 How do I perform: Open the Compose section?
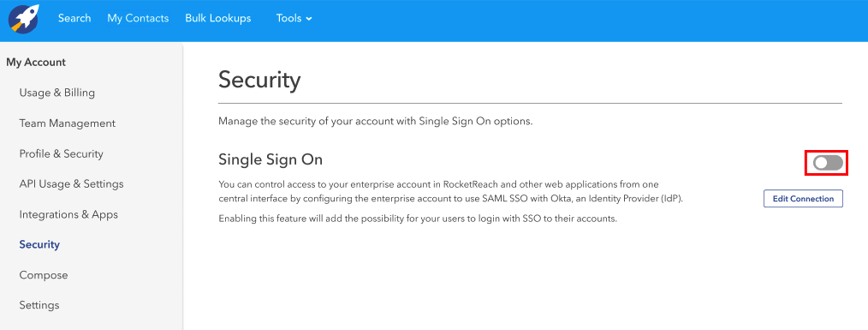(43, 275)
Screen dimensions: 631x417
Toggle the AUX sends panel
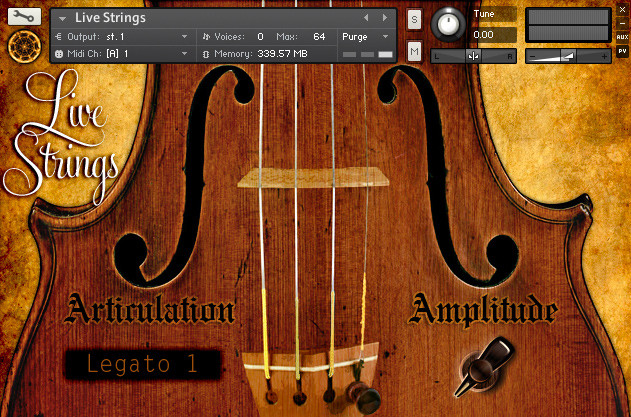pyautogui.click(x=622, y=37)
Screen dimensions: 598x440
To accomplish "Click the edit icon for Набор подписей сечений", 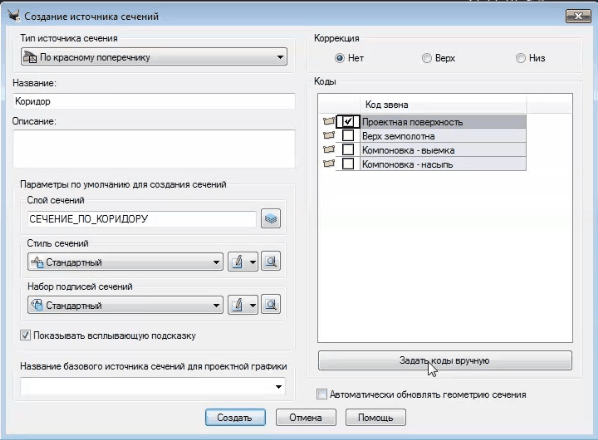I will (237, 305).
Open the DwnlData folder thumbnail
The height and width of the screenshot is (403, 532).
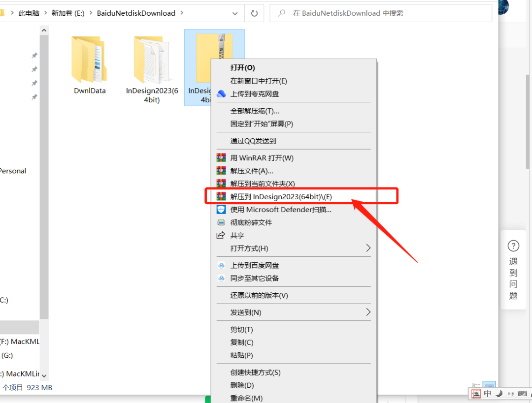coord(89,59)
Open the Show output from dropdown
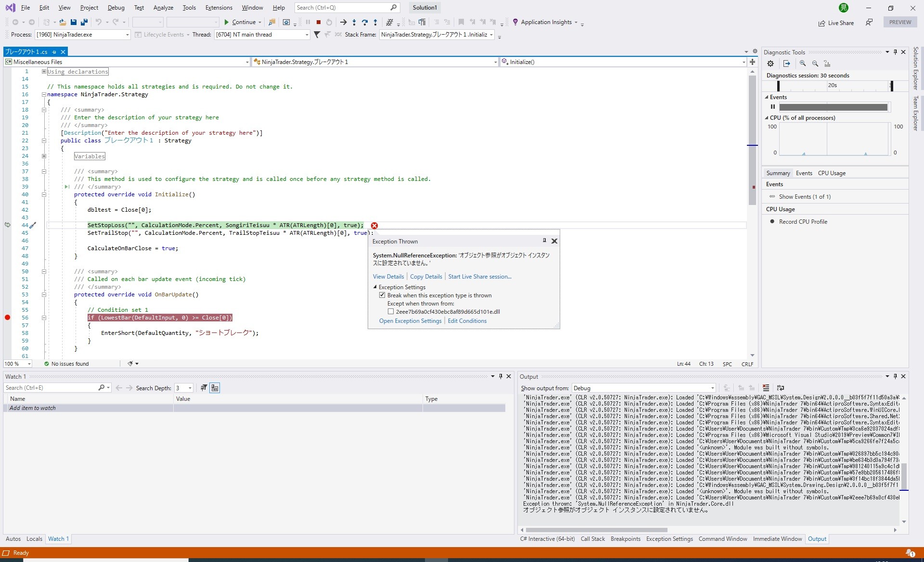This screenshot has width=924, height=562. point(643,388)
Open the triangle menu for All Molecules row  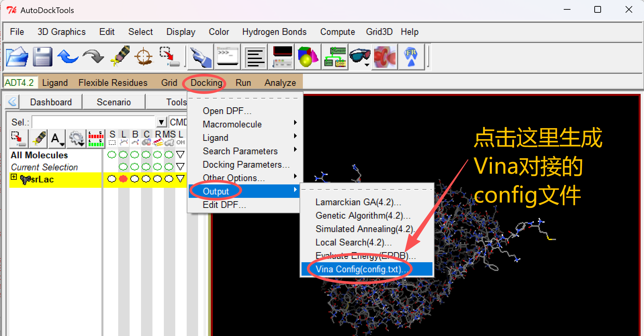tap(181, 155)
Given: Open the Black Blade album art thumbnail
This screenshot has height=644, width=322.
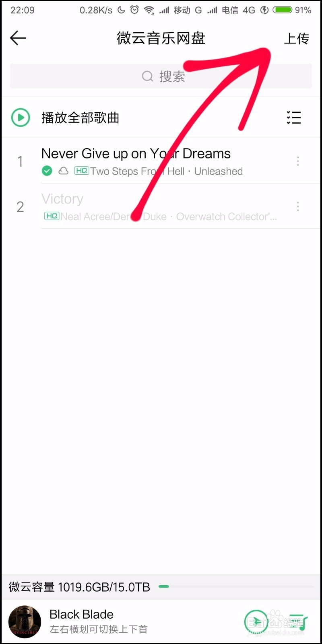Looking at the screenshot, I should point(25,621).
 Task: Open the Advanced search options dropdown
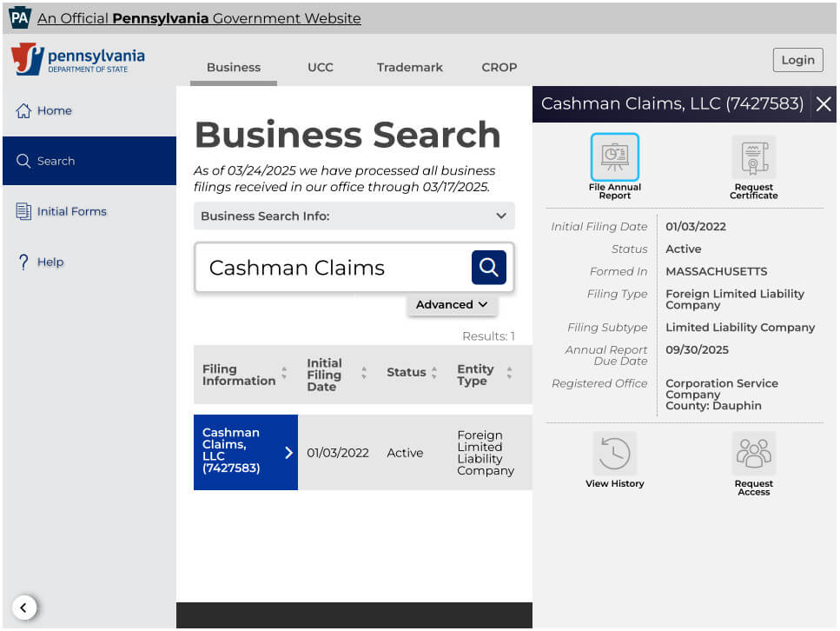[452, 304]
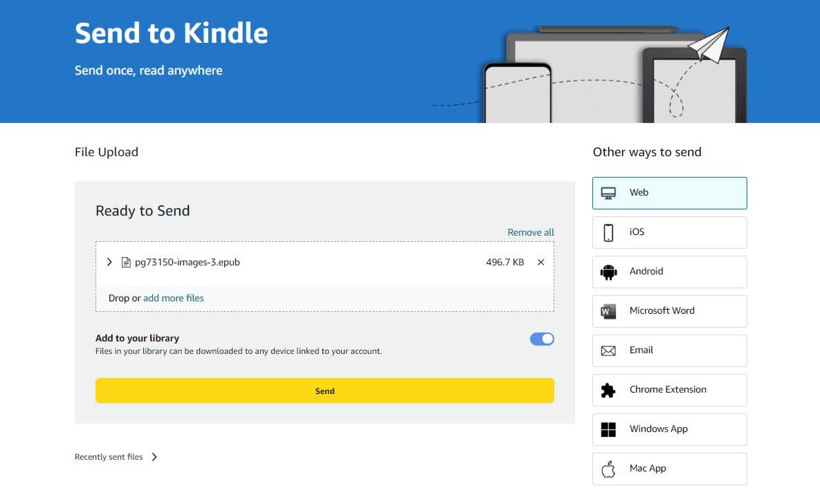
Task: Remove pg73150-images-3.epub with the X button
Action: coord(541,262)
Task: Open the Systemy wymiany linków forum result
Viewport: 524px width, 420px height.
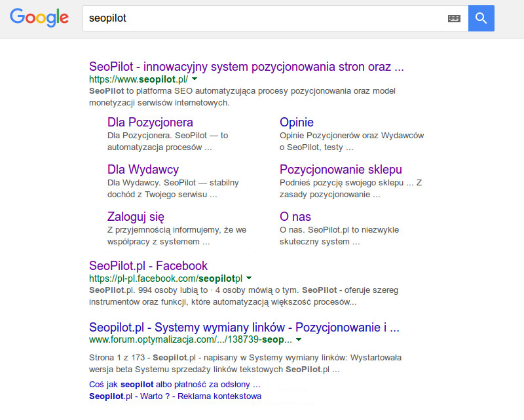Action: tap(244, 327)
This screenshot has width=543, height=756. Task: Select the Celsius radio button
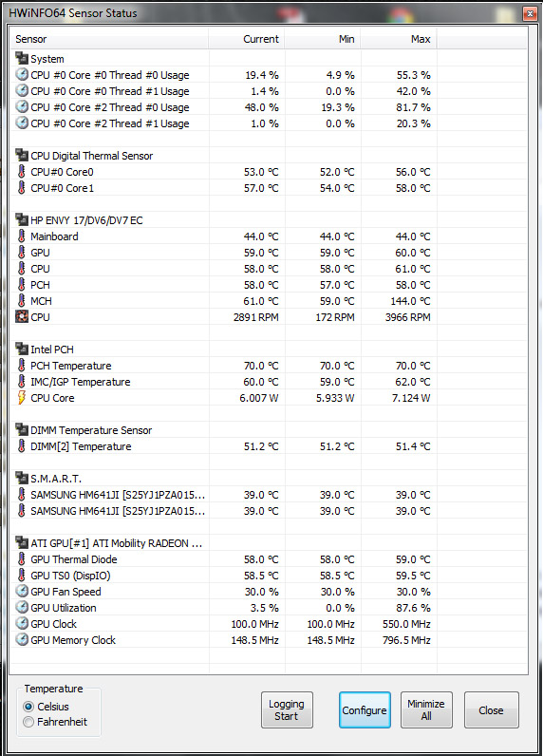tap(28, 707)
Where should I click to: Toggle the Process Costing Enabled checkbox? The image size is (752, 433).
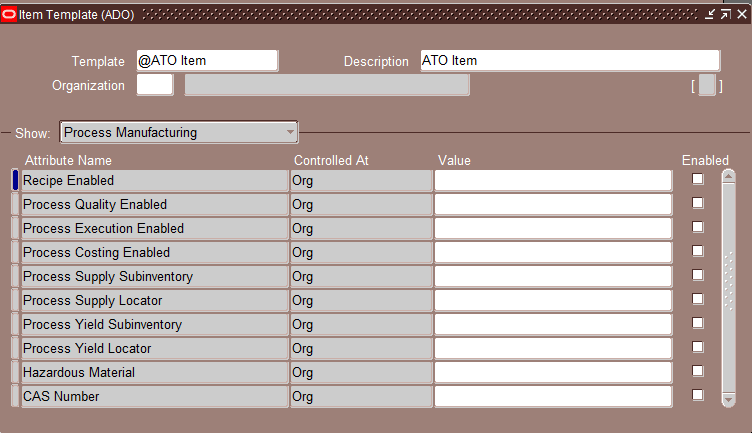click(697, 251)
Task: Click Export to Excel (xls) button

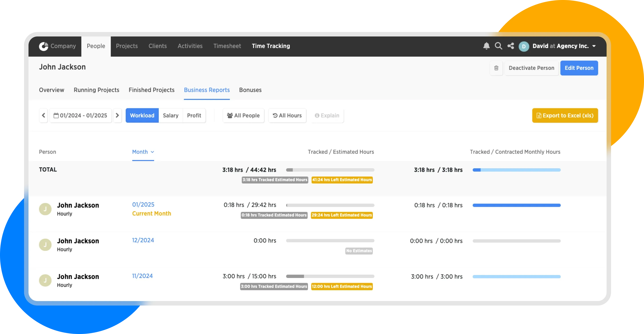Action: click(x=565, y=115)
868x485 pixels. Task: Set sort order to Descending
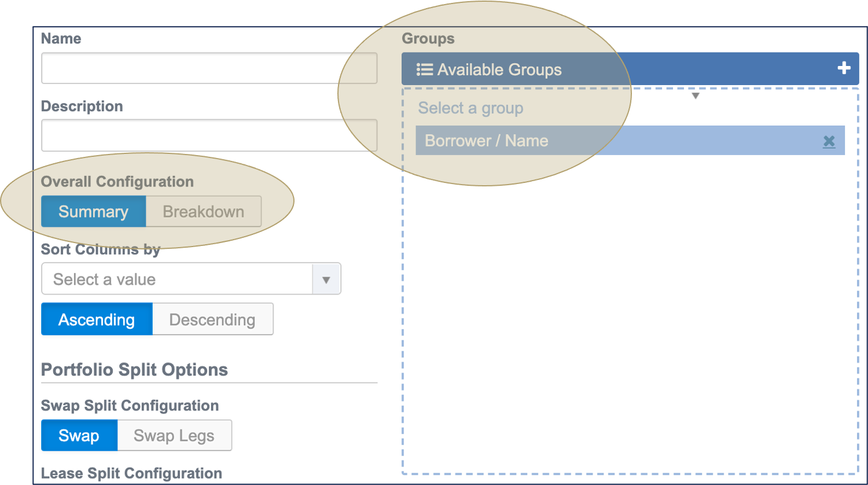[x=212, y=319]
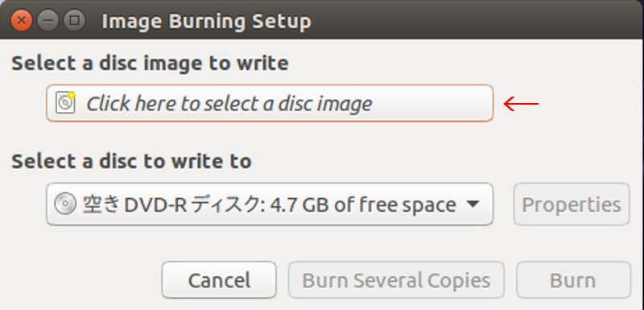
Task: Click the 空き DVD-R ディスク label text
Action: pos(173,205)
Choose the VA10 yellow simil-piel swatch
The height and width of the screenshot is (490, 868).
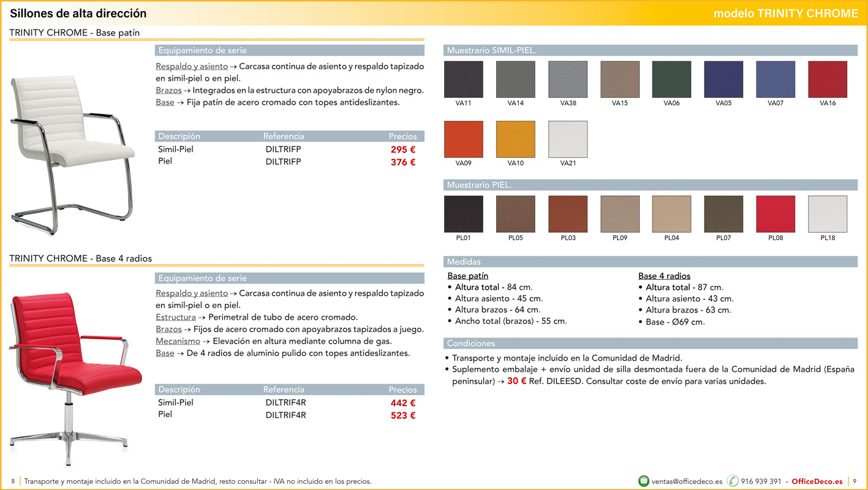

[Goal of the exercise]
Put the lines of the items above, from the line containing "868x485 pixels. Task: Set" through the end of the items, into a JSON list of strings, one string per line. Skip blank lines and leave the pictures out.

[In response]
[
  "868x485 pixels. Task: Set sort order to Descending",
  "[x=212, y=319]",
  "Task: Click the 空き DVD-R ディスク label text",
  "Action: pos(173,205)",
  "Choose the VA10 yellow simil-piel swatch",
  "The height and width of the screenshot is (490, 868)."
]